By Jackie Delaney Production Manager
The Student Finance Board met on Wednesday, Sept. 9, to review requests for several events rich in culture and diversity.
First, Student Government requested $615.69 for a new event called “A Touch of Home.” According to the information packet, the purpose of the event is to “promote cultural awareness through the participation and demonstration of dances, Greek strolls, music and food.”
Vice President of Equity and Diversity Priscilla Nuñez described the event as “culturally based.” She said SG plans to offer dance workshops, a Henna tattoo station and “a map where students are able to put a sticker on where they’re from.” “A Touch of Home” will be held in Alumni Grove on Monday, Sept. 28, during Meal Equivalency hours. It was fully funded by the board.
Next, the Muslim Student Association presented for $7,315.86 for its annual Eid Dinner. This event is MSA’s biggest event of the semester. The holiday celebrates “the sacrifice that Abraham made for the sake of God, a major event in all three Abrahamic religions,” according to MSA’s proposal. This dinner will be the group’s 10th Annual Eid Dinner, which has in the past helped to “bring campus together” and “shed light onto what Muslims are like and what our traditions are,” MSA President Heba Jafri said.
The event will feature a performance by well-known Muslim comedian Azhar Usman. Attendees will receive a wristband after he performs, which will be used as a ticketing system to eat dinner afterwards. The event, which was fully funded, will run from 8 p.m. to 11 p.m. on Wednesday, Sept. 30, in the Decker Hall Social Space.

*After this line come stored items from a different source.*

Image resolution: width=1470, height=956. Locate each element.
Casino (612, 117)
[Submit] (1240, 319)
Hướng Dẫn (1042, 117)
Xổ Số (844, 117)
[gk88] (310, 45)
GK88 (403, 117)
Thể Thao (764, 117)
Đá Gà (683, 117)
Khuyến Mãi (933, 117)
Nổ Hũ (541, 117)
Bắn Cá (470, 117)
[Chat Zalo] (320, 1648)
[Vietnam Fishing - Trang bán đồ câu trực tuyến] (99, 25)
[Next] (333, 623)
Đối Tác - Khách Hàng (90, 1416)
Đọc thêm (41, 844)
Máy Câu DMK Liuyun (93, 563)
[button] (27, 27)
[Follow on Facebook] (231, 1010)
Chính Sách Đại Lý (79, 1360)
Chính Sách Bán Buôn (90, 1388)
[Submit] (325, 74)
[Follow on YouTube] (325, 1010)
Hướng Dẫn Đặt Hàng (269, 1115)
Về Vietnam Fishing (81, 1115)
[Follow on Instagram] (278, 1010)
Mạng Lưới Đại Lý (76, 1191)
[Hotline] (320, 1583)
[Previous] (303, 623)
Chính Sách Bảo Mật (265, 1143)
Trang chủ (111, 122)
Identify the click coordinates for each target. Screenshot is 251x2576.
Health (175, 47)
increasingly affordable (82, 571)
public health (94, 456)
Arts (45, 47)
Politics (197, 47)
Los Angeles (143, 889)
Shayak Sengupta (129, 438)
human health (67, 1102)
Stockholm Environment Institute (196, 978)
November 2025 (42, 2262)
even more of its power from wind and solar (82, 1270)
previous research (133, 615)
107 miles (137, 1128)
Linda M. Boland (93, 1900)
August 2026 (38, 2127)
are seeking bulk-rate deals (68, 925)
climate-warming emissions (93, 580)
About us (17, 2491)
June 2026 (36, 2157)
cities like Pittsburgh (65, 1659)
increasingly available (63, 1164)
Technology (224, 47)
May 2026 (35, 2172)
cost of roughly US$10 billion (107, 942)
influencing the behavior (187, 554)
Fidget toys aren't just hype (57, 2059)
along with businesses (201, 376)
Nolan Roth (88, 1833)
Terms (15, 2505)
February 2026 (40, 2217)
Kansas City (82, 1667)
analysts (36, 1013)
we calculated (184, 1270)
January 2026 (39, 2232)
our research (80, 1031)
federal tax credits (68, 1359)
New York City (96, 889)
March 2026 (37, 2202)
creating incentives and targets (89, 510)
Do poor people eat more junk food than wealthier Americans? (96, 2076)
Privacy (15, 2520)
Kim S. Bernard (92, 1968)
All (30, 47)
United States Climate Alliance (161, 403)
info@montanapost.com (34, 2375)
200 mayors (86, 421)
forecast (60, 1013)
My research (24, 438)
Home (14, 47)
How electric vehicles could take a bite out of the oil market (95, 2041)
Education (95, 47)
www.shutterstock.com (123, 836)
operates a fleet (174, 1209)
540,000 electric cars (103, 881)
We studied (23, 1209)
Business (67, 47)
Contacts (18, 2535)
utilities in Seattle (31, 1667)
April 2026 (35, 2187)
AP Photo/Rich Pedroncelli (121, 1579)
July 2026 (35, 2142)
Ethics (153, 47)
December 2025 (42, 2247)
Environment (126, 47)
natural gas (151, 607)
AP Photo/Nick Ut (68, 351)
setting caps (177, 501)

Chi Upsilon Sigma, the College’s Latin sorority, then presented for four different events. The first request was $180 for a tabling event in the Student Center called “De-Talks,” a program that plans to “educate the campus community on healthy ways to detox,” according to the sorority’s proposal.
The table will be facilitated by a nursing student, who will provide samples and recipes that aim to detox in different ways. The request was fully funded, and the program will run during Meal Equivalency hours, 11 a.m. to 1:30 p.m. on Friday, Sept. 25.

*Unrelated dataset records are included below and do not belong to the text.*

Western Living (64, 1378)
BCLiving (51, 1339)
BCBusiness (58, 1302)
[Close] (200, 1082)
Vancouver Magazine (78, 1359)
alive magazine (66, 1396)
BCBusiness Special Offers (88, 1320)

Chi Upsilon Sigma then requested $93 for a program called “I Am Not My Hair.” The organization aims to discuss the culture of hair, providing “natural remedies to use for their hair,” said the group. It is designed for “women of color who, due to the type of hair they have, usually suffer from insecurity issues,” according to the proposal packet. The organization plans to use natural ingredients like avocados, aloe vera and eggs to create hair products for attendees to take home. SFB fully funded the event, which will take place on Monday, Sept. 21, at 8:30 p.m. in Social Sciences room 225.

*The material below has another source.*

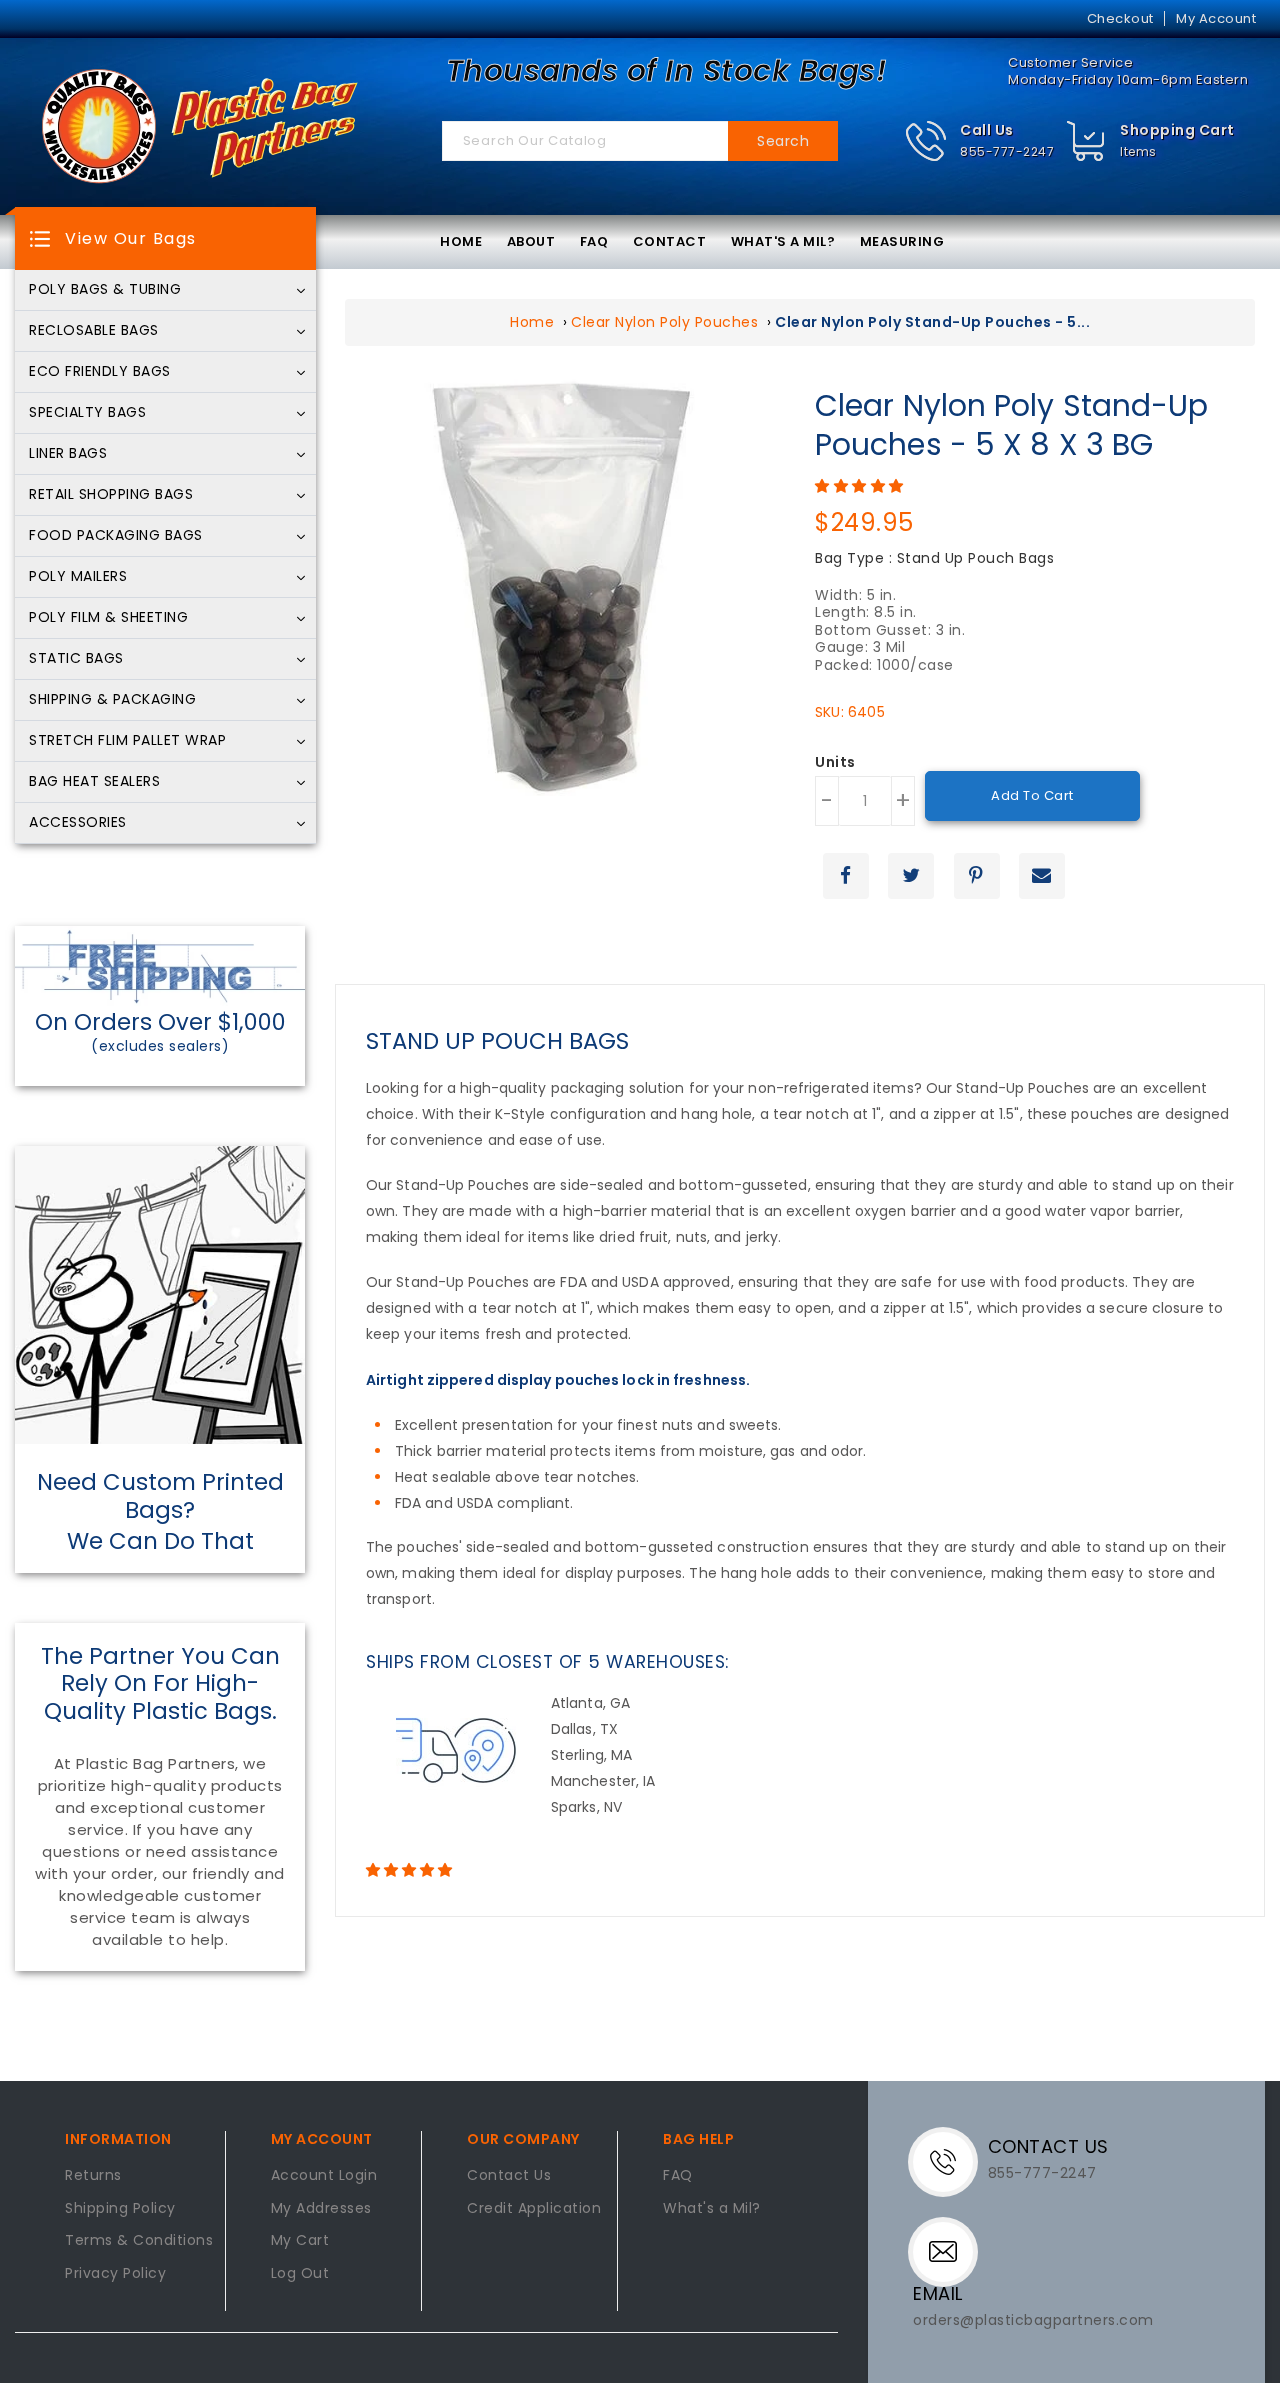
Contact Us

The sorority then presented for “What Not to Wear: Career Edition,” an event it is co-sponsoring with the Career Center. The event aims to “educate the campus community on what to wear for a professional setting, including interviews or in a career field,” according to the sorority. The sisters of the sorority will be modeling different outfits and the Career Center will critique how each is appropriate or inappropriate for the professional world. There will also be a raffle for two $55 gift cards, which SFB stipulated must be from a clothing store, for winners to spend on professional clothes. The program was fully funded and will be held in Education Building room 115, on Thursday, Sept. 24.
Chi Upsilon Sigma’s last proposal was for “Diamonds of Sierra Leone,” an event that will educate the community, covering “the history surrounding diamonds of Sierra Leone, the Civil War of 1991, the new Kimberly Process, life within Sierra Leone during the late 1900s, as well as the horrors its people faced until recently,” according to the information packet.
The request, which was $50 for plastic diamond rings to distribute to the audience, was fully funded by SFB. The program will start at 8:30 p.m. on Tuesday, Sept. 22, in Social Sciences Building room 223.